I am sad to announce that my mother, Dorothy Miller Osborne-Stewart, passed away on 16 April 2011 at the Peter Lougheed Center in Calgary following a brief battle with cancer, at the age of 76 years.
She was born in Darvel, Scotland on 22 April 1934, the daughter of James Miller Osborne and Dorothy Asquith. She was evacuated to Loch Katherine during World War II, attended school in Musselburgh, East Lothian, and worked as a golf caddy at Gleneagles, before moving to Glasgow, where she studied nursing. After living in Hainault, Cumbernauld and Cambuslang she immigrated to Port Arthur, Ontario on 27 June 1967, and in Thunder Bay she became very well known in the community for her professional social work, particularly tending to the needs of the homeless and the abused. She opened Thunder Bay’s first shelter for abused teenage girls, and subsequently two shelters for battered women.

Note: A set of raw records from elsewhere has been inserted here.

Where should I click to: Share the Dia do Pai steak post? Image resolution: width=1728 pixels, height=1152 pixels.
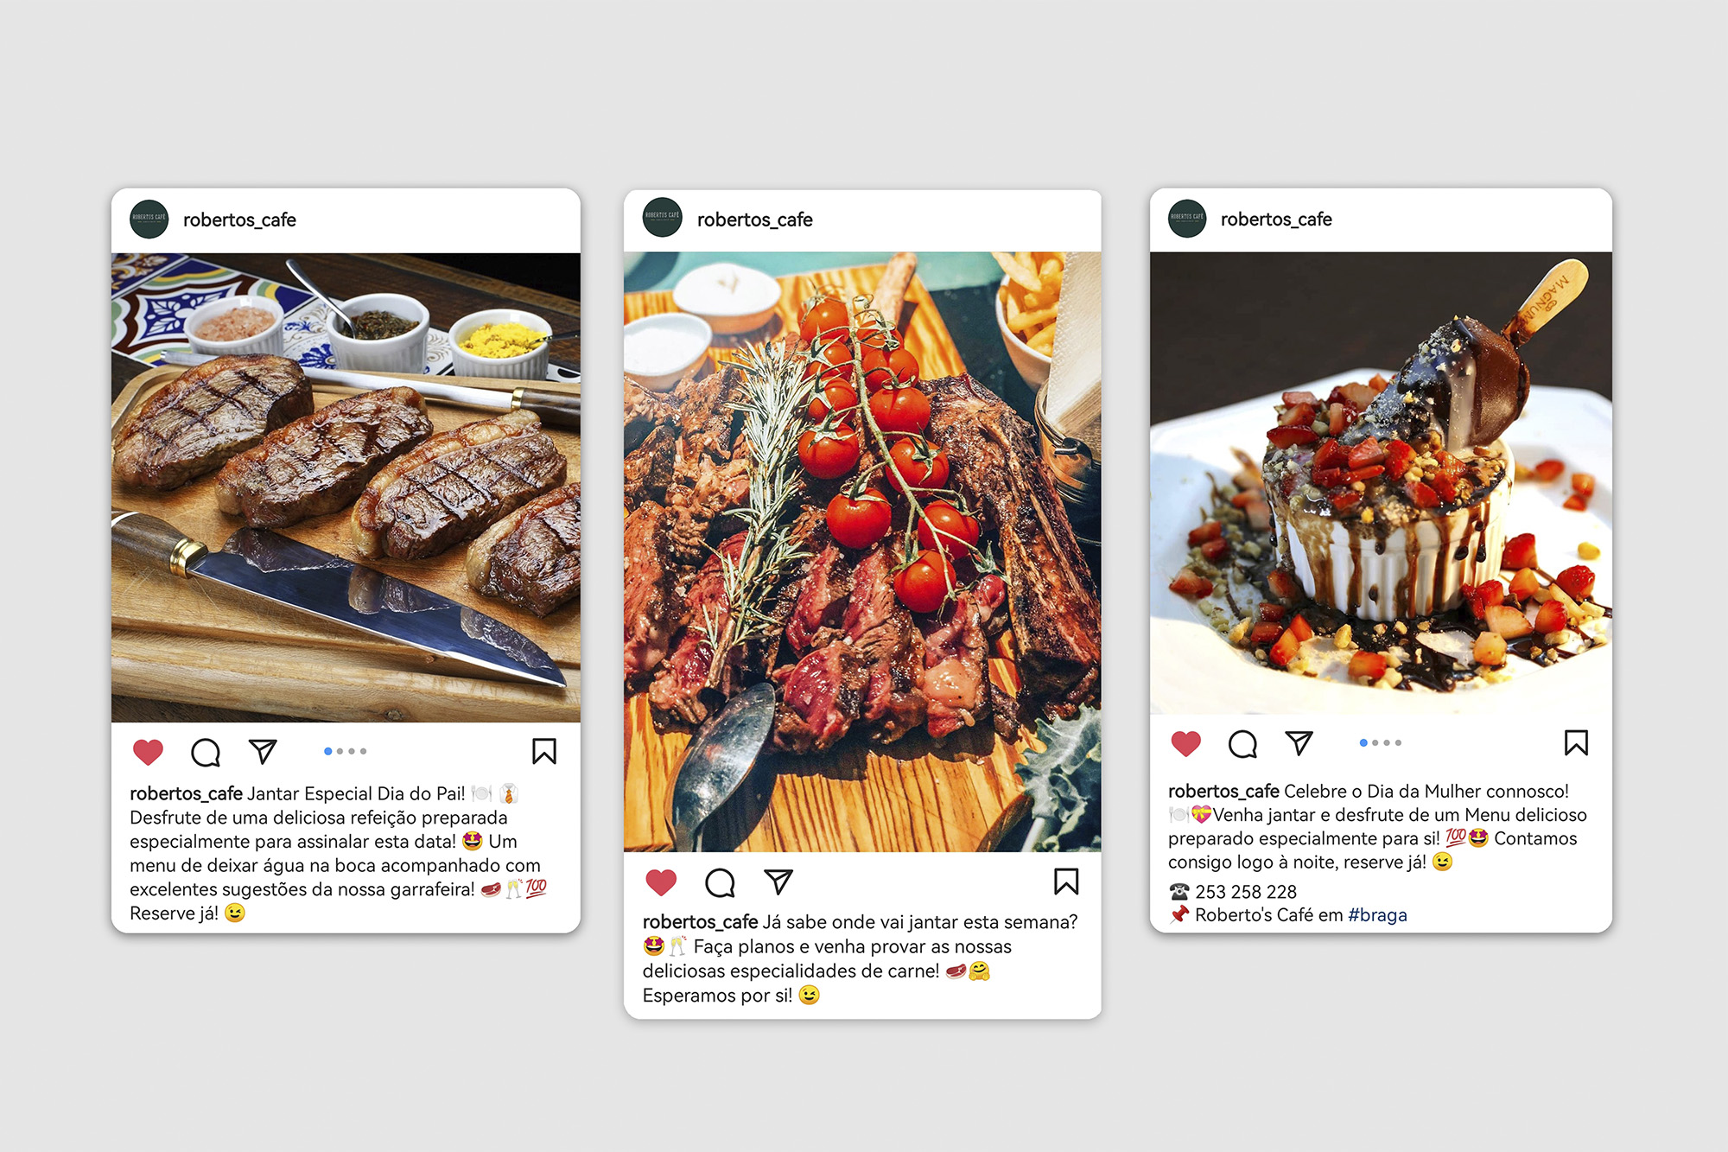coord(263,751)
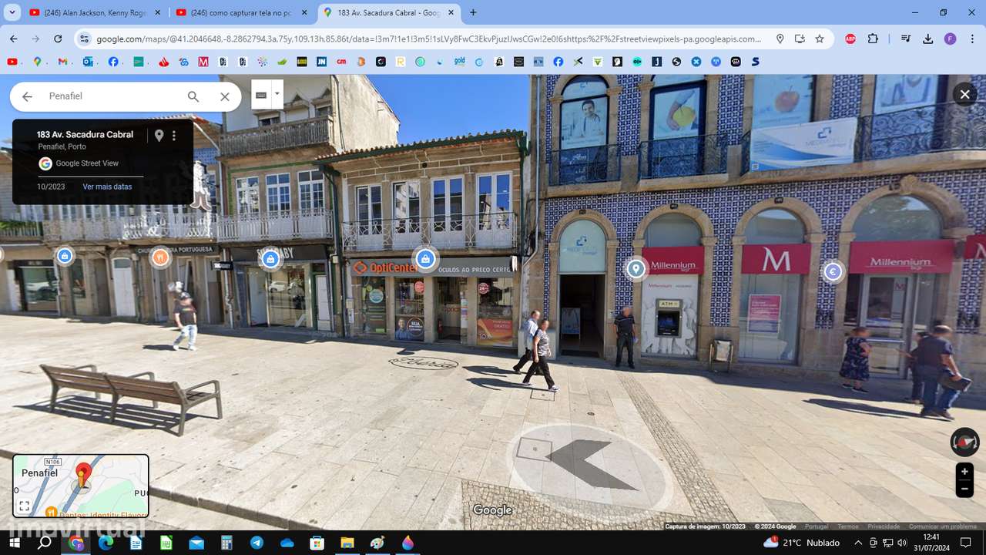Open the three-dot menu on the place card
986x555 pixels.
tap(174, 135)
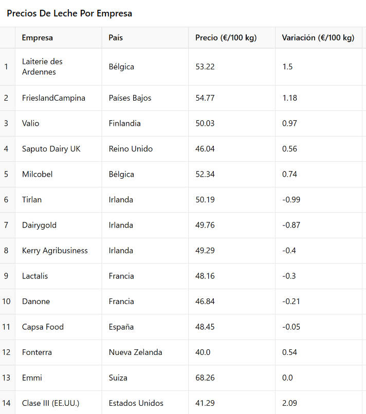Click Clase III (EE.UU.) cell
This screenshot has width=366, height=414.
pos(59,403)

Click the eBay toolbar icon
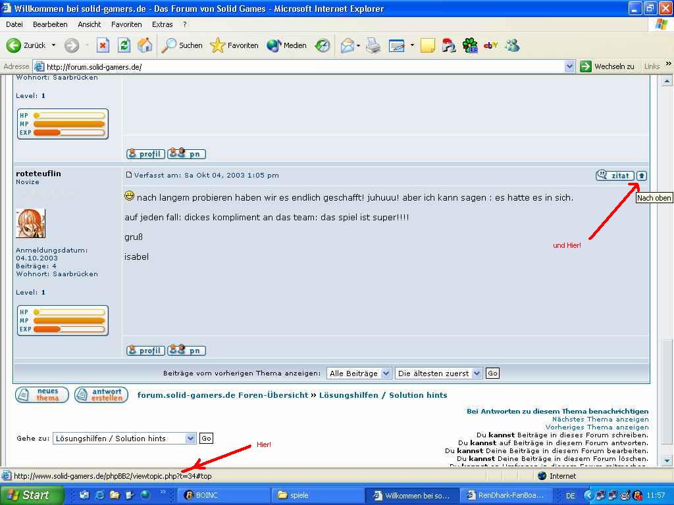(490, 45)
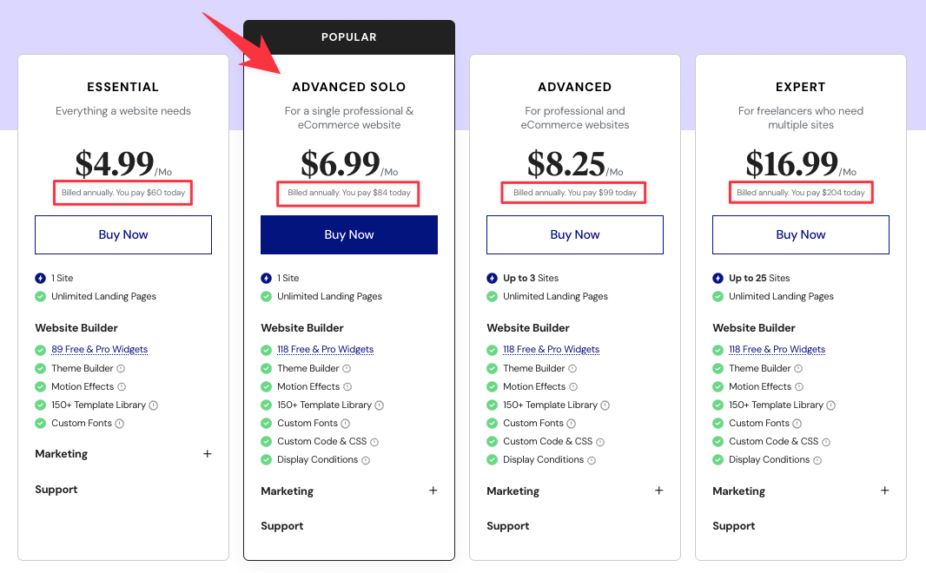This screenshot has width=926, height=573.
Task: Open 118 Free & Pro Widgets in the Advanced plan
Action: coord(551,349)
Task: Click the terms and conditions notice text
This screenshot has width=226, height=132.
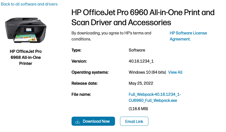Action: (111, 36)
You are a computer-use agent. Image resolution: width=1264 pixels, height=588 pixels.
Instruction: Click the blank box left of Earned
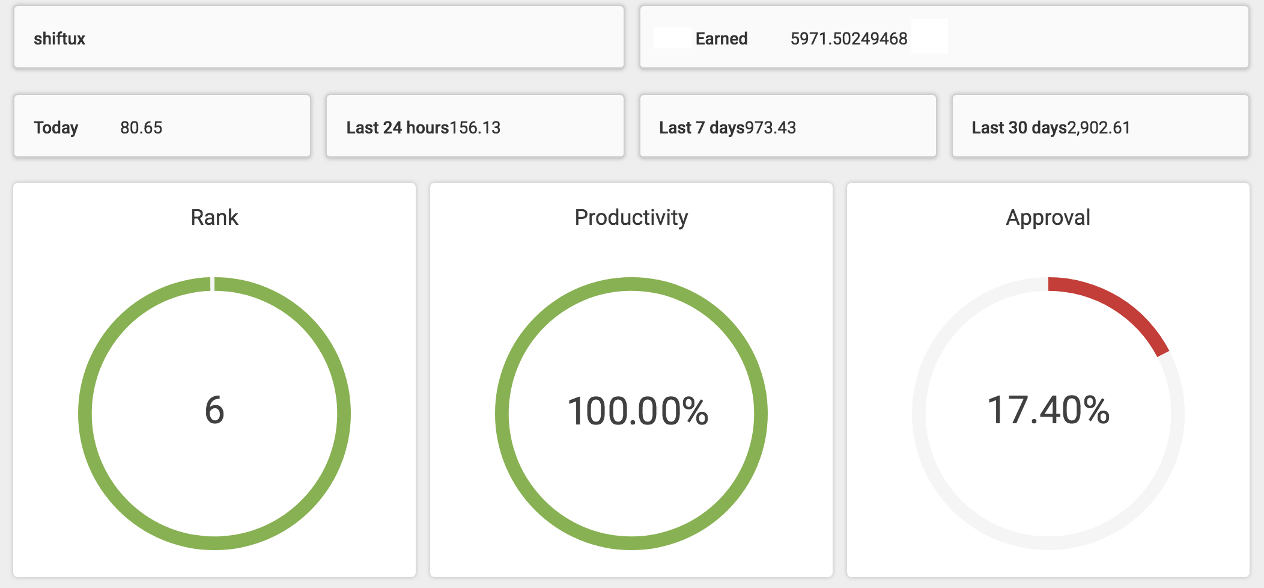[672, 37]
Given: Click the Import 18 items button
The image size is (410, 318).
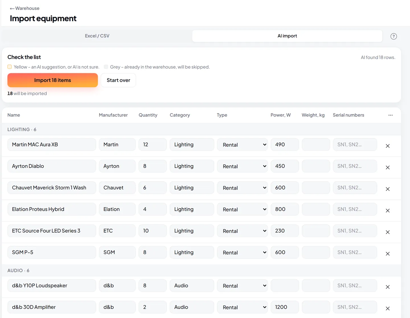Looking at the screenshot, I should pos(53,80).
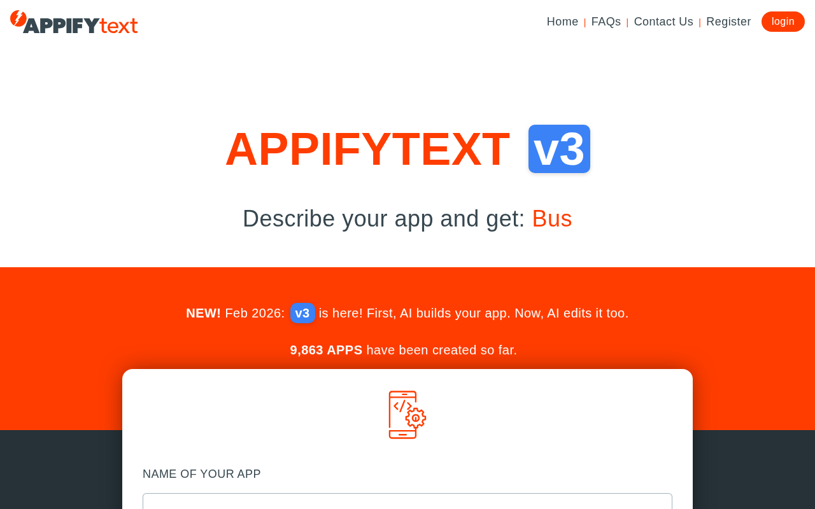The width and height of the screenshot is (815, 509).
Task: Click the 'Describe your app and get' tagline
Action: [384, 219]
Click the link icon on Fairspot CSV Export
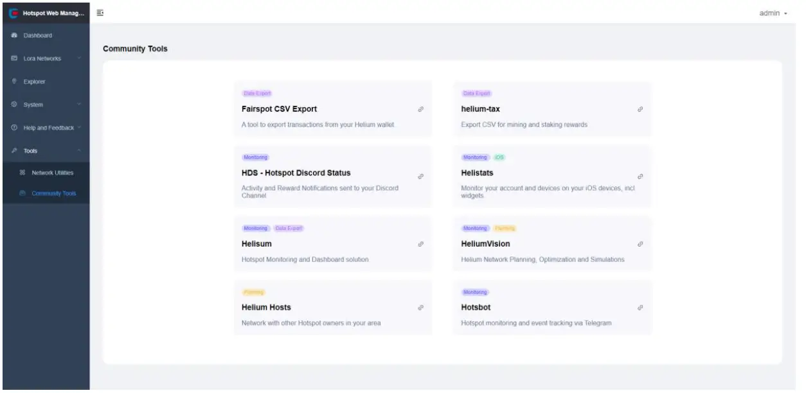The height and width of the screenshot is (393, 806). tap(421, 109)
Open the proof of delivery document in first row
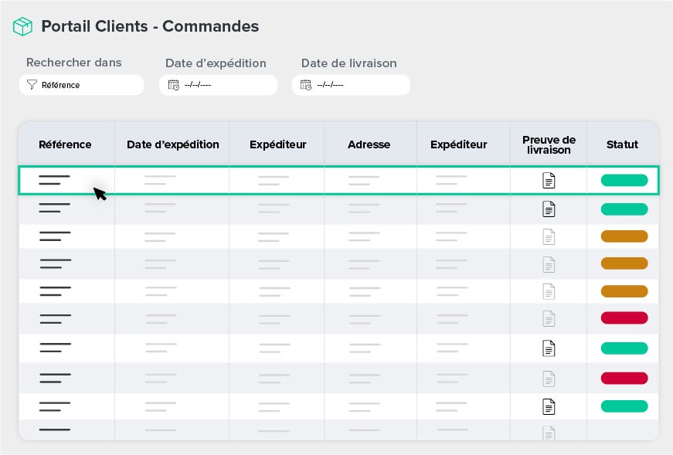This screenshot has width=673, height=455. [x=549, y=180]
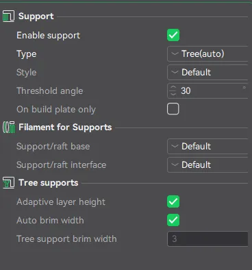Check the On build plate only box
Screen dimensions: 252x270
tap(173, 109)
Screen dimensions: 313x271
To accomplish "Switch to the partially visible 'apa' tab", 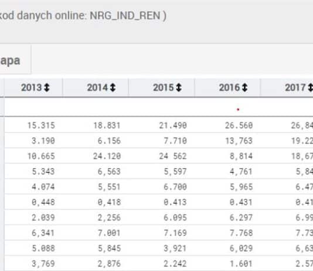I will (10, 60).
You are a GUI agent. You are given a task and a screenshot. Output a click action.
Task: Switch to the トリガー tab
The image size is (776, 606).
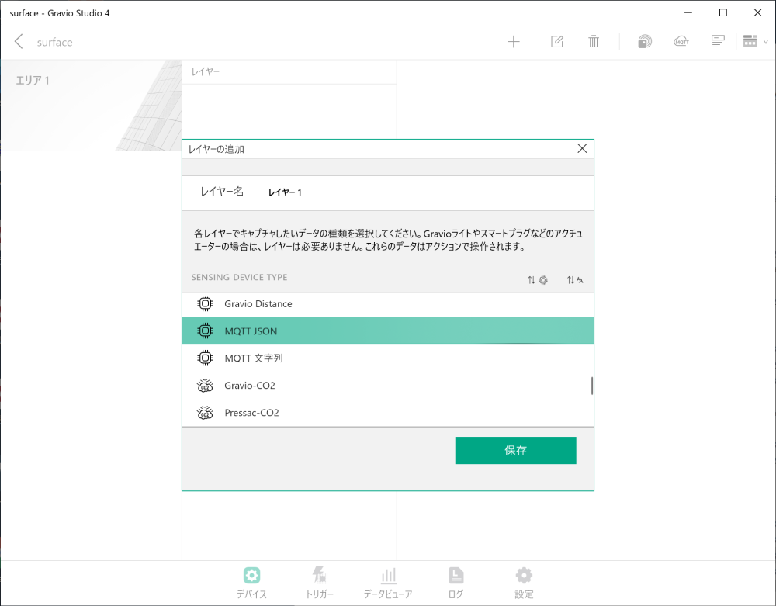tap(320, 582)
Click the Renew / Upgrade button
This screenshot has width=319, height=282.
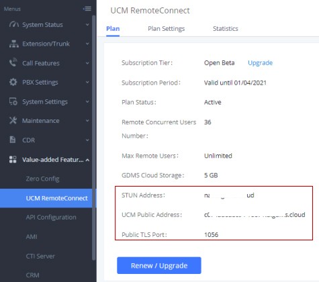pos(159,265)
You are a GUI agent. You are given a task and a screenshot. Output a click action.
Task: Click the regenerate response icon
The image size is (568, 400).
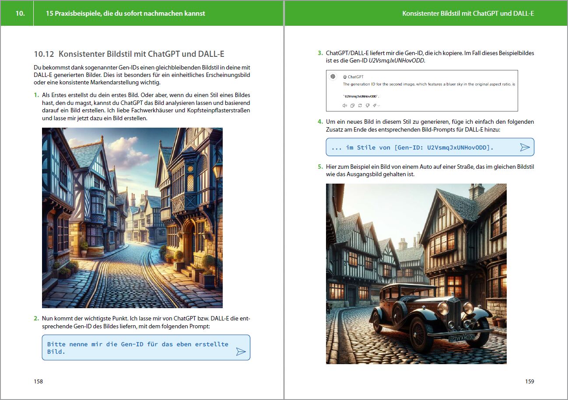point(360,105)
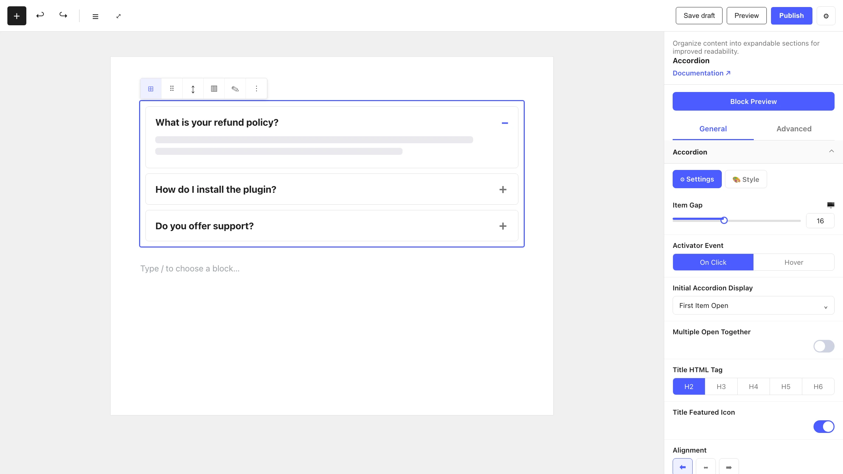Click the move up/down arrows icon
The height and width of the screenshot is (474, 843).
tap(193, 89)
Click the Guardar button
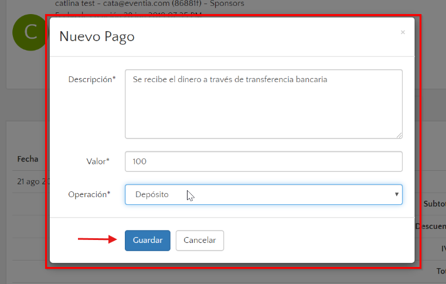Image resolution: width=446 pixels, height=284 pixels. click(147, 240)
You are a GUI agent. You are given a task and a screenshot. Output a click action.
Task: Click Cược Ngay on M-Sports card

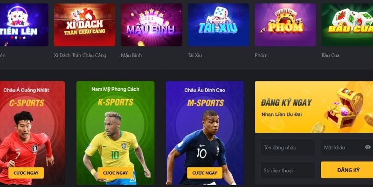pos(205,173)

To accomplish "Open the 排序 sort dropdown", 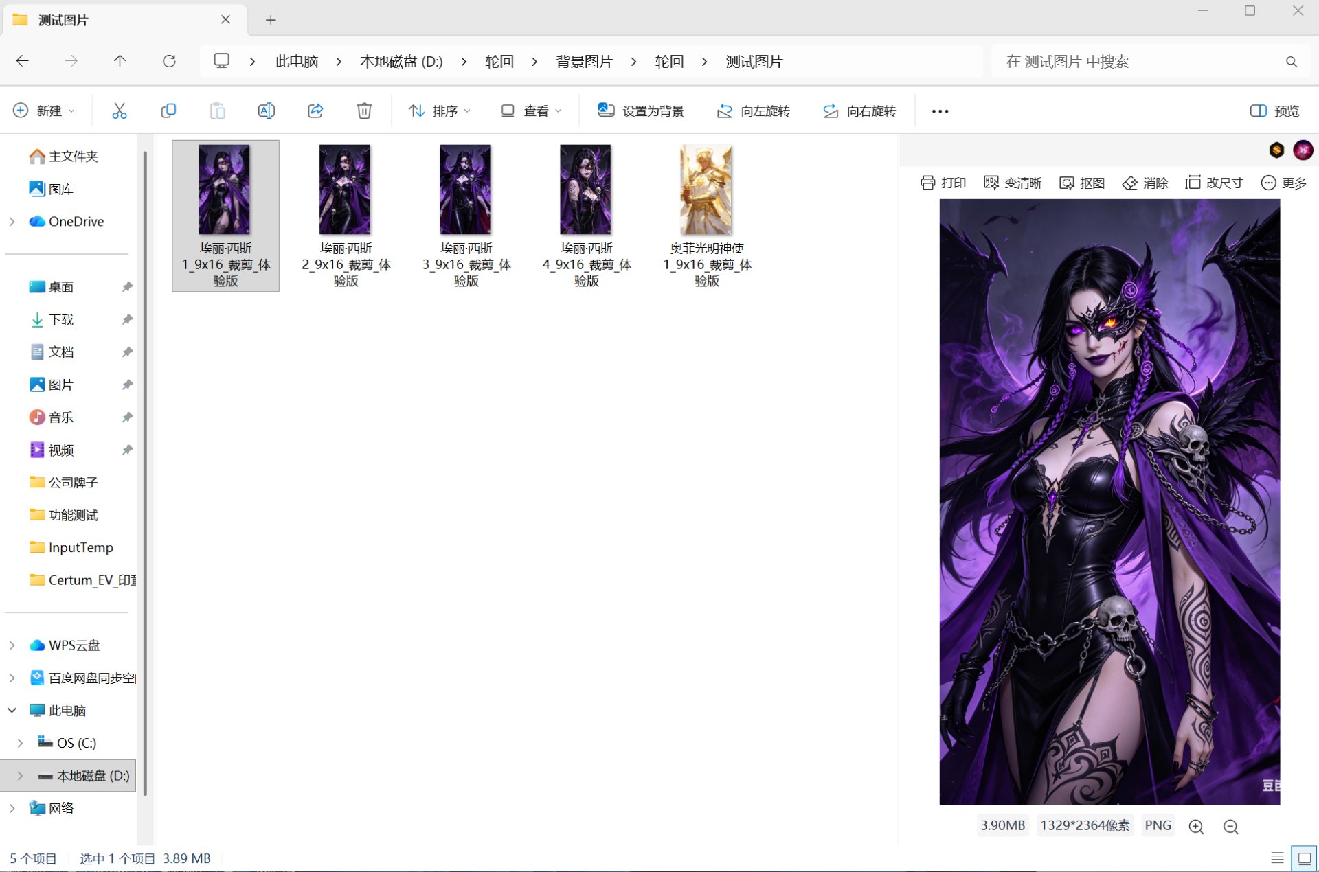I will click(440, 111).
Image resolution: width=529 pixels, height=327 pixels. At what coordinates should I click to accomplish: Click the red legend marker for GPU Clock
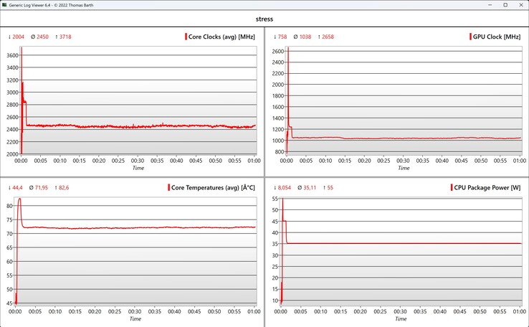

In the late 1970s she was the first person in Ontario to be granted a divorce for mental cruelty. In 1980 she met John Stewart, marrying in 1985 and eventually moving to Winnipeg, where she was the founding director of that city’s Ronald MacDonald House. In 1986 she moved to Manitou and retired with John, her cats, and her dog. Following John’s death she moved to Coleman, Alberta in 1997, where she lived with her beloved dog Kelpie and devoted herself to her garden and her cooking.
She will be dearly and deeply missed by her children, Haroon Akram-Lodhi of Toronto and Soraiya Boland of Calgary; and by her grandchildren Cameron Lodhi and Róisín Lodhi, both of Toronto.
A person with a profound sense of warmth and generousity to all, she was predeceased by John in 1990 and her sister Margaret in 2010.
5 comments:
Haroon. My deepest condolences. This is very hard. Your outline of her life here is very clear and very moving.
You take care
Paul
Haroon, I'm very sorry to hear about your loss. My deepest condolences to you and your family. Take care.
Liz
Dear Haroon,
I am sorry. Our prayers are with her and with you.
Anurag
Thank you Paul, Anurag and Liz.
I worked with your Mom when she opened the homes for troubled teenage girls and abused women. Oddly, I was looking at pictures I had taken at one of our Christmas parties yesterday and found one of her opening a gift...she was a wonderful woman in many, many ways. I will find a way to send you this picture via email if you care to have it. My deepest sympathies because no matter how old or how ill one's mother is, losing her is very, very hard.